BS High, a new documentary from HBO now streaming on Max, chronicles the fallout from a high school football scandal that rocked the sports world and dashed the dreams of many of the players caught up in it.
Directed by Academy Award-winning filmmakers Travon Free and Martin Desmond Roe, BS High gives a behind-the-scenes look at how Bishop Sycamore, a football team representing a nonexistent high school, came to play top-ranked IMG Academy in a game broadcast on ESPN on August 29, 2021.
At the center of the fiasco was Bishop Sycamore head coach Roy Johnson, a self-described "honest liar" who, in the opening minutes of BS High, asks producers if he "look[s] like a con artist"—a question the filmmakers unpack over the next hour and a half.
"In the beginning, [we] allow him to treat you, the viewer, in the way that he treats all of his subjects, all the people that he’s attempting to con—by making you think that he has all the best intentions, he’s a good person," Free told USA Today. "And then the thread gets pulled and it unravels, and you see exactly who he is, what he is, and what he’s done.
The film draws on interviews with Johnson, former Bishop Sycamore players and parents, others associated with the program, journalists, and a former state athletic association investigator to paint a picture of how Johnson fabricated a high school football team and subsequently schemed his way into a nationally televised game against one of the country's perennial powerhouses—a scam so egregious that no one ever thought to make a law against it.
The August 2021 match-up, which saw IMG trounce Bishop Sycamore 58-0 and resulted in a number of significant injuries to Bishop Sycamore players, led to the game becoming a viral spectacle, the team becoming the subject of widespread ridicule, and the unraveling of Johnson's long-running fraud.
What led to the Bishop Sycamore-IMG matchup
The documentary breaks down how, ahead of the 2018 season, Johnson began recruiting high school football players who had missed out on college recruitment to play for a start-up prep school in Columbus, Ohio, called Christians of Faith (COF) Academy, the precursor to Bishop Sycamore, that he claimed was affiliated with a church. The problem was that neither school ever actually existed.
Many of these players were Black, poor, and came from disadvantaged communities, and Johnson sold them on grand promises of providing the support they needed to make it to the next level and achieve their football aspirations. But a slew of legal, financial, and administrative issues were in play behind the scenes.
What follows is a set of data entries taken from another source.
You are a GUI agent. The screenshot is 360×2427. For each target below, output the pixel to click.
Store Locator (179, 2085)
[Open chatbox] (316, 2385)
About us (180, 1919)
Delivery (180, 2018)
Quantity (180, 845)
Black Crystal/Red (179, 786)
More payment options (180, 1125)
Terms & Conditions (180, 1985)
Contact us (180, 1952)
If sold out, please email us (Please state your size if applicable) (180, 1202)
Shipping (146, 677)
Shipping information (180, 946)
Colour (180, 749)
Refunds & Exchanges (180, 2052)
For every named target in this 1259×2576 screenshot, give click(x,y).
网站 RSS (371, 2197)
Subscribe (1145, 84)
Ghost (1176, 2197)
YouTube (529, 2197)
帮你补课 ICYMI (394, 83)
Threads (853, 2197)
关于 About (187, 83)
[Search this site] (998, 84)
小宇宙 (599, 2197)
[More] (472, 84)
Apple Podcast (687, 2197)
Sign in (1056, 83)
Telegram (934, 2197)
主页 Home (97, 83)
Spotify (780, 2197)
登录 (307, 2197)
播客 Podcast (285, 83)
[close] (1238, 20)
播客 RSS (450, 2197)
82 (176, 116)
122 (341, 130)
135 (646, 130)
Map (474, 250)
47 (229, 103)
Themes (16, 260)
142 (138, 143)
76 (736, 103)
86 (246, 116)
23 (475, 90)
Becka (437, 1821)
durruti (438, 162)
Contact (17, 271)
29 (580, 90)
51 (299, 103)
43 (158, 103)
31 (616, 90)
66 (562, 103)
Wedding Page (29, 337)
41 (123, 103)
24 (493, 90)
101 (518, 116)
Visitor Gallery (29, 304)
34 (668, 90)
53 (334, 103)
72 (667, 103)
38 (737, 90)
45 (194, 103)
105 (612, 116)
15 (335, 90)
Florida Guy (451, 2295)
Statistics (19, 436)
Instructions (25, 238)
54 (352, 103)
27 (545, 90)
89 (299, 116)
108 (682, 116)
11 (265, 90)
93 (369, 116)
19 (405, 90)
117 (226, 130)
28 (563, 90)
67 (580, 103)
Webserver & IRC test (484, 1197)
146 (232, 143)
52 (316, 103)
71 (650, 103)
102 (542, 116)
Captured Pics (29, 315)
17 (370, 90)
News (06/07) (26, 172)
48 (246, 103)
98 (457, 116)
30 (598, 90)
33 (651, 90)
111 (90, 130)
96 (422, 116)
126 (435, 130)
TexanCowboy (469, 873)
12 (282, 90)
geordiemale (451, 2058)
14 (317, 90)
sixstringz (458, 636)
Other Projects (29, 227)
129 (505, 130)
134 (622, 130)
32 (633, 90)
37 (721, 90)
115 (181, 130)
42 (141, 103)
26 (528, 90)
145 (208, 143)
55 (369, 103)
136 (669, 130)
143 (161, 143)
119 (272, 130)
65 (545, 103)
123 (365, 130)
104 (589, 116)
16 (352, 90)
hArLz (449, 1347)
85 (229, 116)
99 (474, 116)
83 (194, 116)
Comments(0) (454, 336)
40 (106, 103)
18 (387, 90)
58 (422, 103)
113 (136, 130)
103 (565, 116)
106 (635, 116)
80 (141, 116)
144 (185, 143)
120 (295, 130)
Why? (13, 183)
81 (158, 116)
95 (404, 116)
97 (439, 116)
Not only were the players not attending school, they were living in—and getting kicked out of—hotels where Johnson often wasn't paying the bills. Some of the players interviewed for the documentary described situations where they were left hungry after being given barely anything to eat. And those problems were just the tip of the iceberg.
Still, Johnson pressed forward with scheduling top-tier matchups for Bishop Sycamore across Ohio and beyond, including a highly publicized game against IMG that aired on ESPN as the finale of the 2021 ESPN High School Kickoff series. The offer to play was extended to Bishop Sycamore after the parties responsible for scheduling the game couldn't find a single other taker.
What happened to Roy Johnson
As we see in BS High, former Bishop players and parents accused Johnson of, among other things, using Kinko's to forge a check, instigating a team beatdown of a homeless man, purposefully running over a gaggle of geese, and encouraging players to take out PPP loans under a COVID-19 relief program to pay their "tuition."
Johnson also faced a domestic violence charge that he eventually pleaded down to the lesser charge of menacing, was arrested for stealing from an Ohio Best Buy while using the fake name Tristan Hershtol, and currently owes more than $300,000 in fines and settlements related to COF and Bishop Sycamore.
Throughout the documentary, Johnson generally deflects or excuses his behavior when pressed to answer to the accusations levied against him.
Earlier this month, sports media outlet Awful Announcing reported that Johnson filed for bankruptcy in Ohio this summer, claiming in filings that he has less than $50,000 in assets and between $100,000-500,000 in liabilities.
But while a lengthy report released in December 2021 by the Ohio Department of Education discredited Johnson and concluded that Bishop Sycamore "is not a school as it purports on paper to be," the state has since taken no action to enact laws that would prevent someone else from pulling off a similar scam.
"They have no legal ability to regulate it. Roy [Johnson] knows this and says in the film that he’s going to use the publicity of this film to come back,” Roe told Front Office Sports. “There is a loophole here that allows these teams and these clubs to pretend that they’re schools so that they can play these big, powerful teams, so that they can lose and they can make the people that run them money. And unless the laws change, that cannot be stopped.”